### Consignes
1. Selon l'extrait sur ART ZOYD et Metropolis, les affirmations suivantes sont-elles exactes ? Répondez par oui ou non et citez les mots du texte qui tranchent. (a) La trilogie close par Häxan avait commencé avec Faust. (b) La version colorisée de Metropolis avait été mise en musique par Giorgio MORODER. (c) Le groupe a gardé le même personnel entre-temps.
2. Rédigez la suite de l'extrait sur ART ZOYD et Metropolis à partir de sa dernière phrase.

### Extrait du texte
==================================================

Après la réalisation de Häxan, qui clôturait une trilogie entamée avec Nosferatu et poursuivie avec Faust, ART ZOYD s’était juré de ne pas travailler sur de nouveaux projets ciné-concert. Puis vint Metropolis. Tant pis pour la contradiction ! Il est vrai que Metropolis est un vieux rêve d’ART ZOYD, qui, avant Nosferatu, avait caressé l’ambition de « sonoriser » cette œuvre de Fritz LANG. Mais cette époque fut celle de la version colorisée, et « musiquée » par Giorgio MORODER. La place était déjà prise, il n’était pas question d’avoir les droits… Puis vint la version restaurée, et l’opportunité pour ART ZOYD de finalement se remettre à la tâche. Sauf qu’entre-temps le groupe a changé, tant de personnel que d’instrumentarium, et qu’il s’est défini d’autres voies de création.

==================================================

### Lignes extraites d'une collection
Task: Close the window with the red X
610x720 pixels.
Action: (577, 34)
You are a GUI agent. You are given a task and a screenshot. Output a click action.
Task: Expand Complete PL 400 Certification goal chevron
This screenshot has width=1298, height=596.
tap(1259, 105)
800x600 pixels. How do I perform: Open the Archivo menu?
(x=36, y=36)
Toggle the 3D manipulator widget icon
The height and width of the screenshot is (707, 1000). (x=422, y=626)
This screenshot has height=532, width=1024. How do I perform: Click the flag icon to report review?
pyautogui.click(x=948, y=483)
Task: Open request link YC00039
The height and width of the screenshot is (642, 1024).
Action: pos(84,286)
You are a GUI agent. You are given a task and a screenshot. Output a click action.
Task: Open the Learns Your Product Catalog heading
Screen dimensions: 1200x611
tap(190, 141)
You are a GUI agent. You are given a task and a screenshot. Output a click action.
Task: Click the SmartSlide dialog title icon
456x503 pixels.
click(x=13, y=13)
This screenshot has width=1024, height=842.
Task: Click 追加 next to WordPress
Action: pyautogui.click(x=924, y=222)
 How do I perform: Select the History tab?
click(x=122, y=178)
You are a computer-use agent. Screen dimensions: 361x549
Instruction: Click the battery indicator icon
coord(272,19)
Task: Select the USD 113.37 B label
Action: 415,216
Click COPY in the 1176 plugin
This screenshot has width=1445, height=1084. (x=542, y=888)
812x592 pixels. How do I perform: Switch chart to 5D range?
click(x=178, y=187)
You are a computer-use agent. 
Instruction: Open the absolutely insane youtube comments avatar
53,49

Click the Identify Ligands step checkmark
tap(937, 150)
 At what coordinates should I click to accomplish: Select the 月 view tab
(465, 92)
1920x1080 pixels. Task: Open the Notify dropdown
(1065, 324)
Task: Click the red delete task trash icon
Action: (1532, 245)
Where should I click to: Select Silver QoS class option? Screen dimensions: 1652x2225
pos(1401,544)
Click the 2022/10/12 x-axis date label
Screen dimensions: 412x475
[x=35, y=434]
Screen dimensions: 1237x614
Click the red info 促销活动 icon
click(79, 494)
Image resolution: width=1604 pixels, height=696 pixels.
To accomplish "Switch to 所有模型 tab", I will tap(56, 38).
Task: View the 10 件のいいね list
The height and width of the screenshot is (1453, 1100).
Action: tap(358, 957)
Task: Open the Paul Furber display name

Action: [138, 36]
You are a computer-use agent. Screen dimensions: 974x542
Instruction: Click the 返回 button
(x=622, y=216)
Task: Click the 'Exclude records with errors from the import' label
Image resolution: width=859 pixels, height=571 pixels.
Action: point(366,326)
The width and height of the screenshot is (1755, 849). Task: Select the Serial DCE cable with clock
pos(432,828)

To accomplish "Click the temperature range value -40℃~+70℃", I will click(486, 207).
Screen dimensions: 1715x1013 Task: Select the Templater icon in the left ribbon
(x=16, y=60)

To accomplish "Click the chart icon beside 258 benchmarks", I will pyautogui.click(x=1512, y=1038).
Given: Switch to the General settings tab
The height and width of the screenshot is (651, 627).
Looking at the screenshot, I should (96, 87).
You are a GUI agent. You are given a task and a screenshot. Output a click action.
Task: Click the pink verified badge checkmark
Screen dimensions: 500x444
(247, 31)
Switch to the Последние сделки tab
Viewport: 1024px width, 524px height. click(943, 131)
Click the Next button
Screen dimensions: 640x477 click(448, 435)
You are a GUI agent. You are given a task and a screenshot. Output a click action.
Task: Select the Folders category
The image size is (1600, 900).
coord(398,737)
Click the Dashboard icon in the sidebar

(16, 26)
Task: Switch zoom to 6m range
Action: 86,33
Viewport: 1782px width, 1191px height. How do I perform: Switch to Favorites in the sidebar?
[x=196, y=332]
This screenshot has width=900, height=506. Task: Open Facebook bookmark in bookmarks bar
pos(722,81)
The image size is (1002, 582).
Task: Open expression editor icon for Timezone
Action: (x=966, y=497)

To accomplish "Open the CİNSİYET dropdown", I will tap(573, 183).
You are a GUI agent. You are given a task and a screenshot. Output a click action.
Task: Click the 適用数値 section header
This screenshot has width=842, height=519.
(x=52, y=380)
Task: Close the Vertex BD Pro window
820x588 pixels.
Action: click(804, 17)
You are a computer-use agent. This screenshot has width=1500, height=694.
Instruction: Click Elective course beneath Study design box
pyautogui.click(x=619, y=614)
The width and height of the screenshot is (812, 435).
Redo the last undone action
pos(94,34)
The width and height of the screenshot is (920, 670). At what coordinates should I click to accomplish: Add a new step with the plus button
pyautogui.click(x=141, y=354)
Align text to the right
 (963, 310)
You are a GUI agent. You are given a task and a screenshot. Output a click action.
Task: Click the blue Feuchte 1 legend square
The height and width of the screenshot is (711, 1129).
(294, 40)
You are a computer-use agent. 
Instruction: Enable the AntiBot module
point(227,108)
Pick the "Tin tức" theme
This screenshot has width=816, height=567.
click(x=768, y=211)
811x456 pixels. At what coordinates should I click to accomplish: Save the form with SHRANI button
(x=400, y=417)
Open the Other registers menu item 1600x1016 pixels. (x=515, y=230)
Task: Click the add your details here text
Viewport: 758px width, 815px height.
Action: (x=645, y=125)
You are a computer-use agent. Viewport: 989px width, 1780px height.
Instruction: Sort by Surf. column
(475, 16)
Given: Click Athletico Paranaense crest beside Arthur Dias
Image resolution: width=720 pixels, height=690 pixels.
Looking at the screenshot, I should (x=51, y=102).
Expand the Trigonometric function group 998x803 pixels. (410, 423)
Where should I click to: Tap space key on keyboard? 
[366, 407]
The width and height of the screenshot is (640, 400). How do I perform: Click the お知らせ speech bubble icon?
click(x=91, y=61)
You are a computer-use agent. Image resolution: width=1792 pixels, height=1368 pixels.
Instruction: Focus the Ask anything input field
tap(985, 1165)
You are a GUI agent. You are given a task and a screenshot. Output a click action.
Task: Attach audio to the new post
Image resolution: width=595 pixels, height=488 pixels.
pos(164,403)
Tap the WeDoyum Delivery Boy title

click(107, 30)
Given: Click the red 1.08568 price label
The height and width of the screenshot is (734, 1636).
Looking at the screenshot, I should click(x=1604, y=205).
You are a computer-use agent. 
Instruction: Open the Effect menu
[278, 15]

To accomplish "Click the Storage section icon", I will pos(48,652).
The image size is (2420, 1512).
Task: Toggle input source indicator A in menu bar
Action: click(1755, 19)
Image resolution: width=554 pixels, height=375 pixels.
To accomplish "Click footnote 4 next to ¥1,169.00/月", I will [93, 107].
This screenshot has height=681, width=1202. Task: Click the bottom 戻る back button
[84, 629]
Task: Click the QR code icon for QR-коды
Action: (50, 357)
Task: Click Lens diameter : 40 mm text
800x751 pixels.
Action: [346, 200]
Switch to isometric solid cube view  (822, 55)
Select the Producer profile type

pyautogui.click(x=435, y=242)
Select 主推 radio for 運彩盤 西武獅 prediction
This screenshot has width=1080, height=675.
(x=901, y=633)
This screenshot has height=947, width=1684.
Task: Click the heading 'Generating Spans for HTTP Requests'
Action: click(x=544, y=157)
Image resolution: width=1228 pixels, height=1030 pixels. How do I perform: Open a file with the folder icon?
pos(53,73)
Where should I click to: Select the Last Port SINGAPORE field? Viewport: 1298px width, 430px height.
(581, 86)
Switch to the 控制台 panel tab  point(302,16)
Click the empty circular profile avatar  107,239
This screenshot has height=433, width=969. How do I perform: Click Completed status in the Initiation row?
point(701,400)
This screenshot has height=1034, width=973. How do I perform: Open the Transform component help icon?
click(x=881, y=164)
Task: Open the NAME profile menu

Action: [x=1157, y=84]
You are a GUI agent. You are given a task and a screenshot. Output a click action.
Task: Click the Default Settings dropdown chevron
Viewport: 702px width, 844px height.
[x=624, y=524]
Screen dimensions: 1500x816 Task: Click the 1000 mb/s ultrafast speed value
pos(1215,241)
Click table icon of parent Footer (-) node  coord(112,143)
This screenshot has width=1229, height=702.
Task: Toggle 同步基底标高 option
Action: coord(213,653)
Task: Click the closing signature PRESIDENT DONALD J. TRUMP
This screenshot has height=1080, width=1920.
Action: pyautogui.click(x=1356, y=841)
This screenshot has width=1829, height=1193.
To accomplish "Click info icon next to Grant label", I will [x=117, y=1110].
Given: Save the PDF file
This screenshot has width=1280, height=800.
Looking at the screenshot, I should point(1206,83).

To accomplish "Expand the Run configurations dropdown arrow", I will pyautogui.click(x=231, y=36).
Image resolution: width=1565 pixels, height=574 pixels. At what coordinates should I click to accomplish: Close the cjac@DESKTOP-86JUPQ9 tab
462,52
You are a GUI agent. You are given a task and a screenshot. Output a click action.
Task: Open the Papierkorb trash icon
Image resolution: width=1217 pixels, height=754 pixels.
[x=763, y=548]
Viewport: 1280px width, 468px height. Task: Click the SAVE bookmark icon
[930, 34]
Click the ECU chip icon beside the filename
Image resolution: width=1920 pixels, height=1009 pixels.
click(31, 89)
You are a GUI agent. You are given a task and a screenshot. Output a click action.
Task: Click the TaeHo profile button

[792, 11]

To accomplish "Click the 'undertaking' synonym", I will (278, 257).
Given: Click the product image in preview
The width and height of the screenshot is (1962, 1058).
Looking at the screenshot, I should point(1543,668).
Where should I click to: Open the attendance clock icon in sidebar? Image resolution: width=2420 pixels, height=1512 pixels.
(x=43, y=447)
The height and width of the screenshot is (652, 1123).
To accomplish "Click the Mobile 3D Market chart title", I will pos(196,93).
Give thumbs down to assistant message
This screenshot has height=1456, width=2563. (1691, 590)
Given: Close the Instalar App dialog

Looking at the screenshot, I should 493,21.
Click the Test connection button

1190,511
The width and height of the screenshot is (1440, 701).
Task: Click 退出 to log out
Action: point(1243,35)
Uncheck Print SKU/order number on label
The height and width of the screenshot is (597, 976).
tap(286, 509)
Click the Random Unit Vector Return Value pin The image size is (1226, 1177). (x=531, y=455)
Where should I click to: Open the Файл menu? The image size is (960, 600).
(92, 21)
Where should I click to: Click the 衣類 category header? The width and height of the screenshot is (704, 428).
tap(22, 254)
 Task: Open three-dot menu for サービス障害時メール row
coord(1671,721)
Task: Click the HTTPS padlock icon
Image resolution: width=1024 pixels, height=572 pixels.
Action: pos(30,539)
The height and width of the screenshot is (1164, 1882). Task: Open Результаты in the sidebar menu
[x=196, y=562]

==================================================

### Réponses données
1.
(a) Non : « une trilogie entamée avec Nosferatu et poursuivie avec Faust ».
(b) Oui : « la version colorisée, et « musiquée » par Giorgio MORODER ».
(c) Non : « le groupe a changé, tant de personnel que d’instrumentarium ».

2.
ART ZOYD fonctionne dorénavant plus comme un laboratoire, un organisme qui se renouvèle par l’apport des musiciens et compositeurs conviés à rejoindre le groupe sur tel ou tel projet. Le travail de composition pour Metropolis est ainsi le fruit des deux piliers d’ART ZOYD, Gérard HOURBETTE et Patricia DALLIO, et du compositeur et bassiste Kasper T. TOEPLITZ, fondateur de SLEAZE ART. Quatre autres musiciens ont été engagés pour ce projet, qui se révèle être le plus ambitieux des ciné-concerts d’ART ZOYD. À l’instar du film, la « bande-son » du groupe s’étale sur un format de près de deux heures, soit deux CD.

Metropolis confirme l’orientation quasi « tout-machine » d’ART ZOYD : claviers et échantillonneurs constituent l’épine dorsale de l’instrumentation du groupe, avec des percussions électroniques et acoustiques et, accessoirement, la basse de TOEPLITZ et les saxophones et tubax de Serge BERTOCCHI. S’il n’y a donc pas d’énormes changements à attendre de Metropolis sur le plan musical (en dépit des propositions de TOEPLITZ qui déblaient de nouveaux terrains), sa conception mérite cependant qu’on s’y attarde.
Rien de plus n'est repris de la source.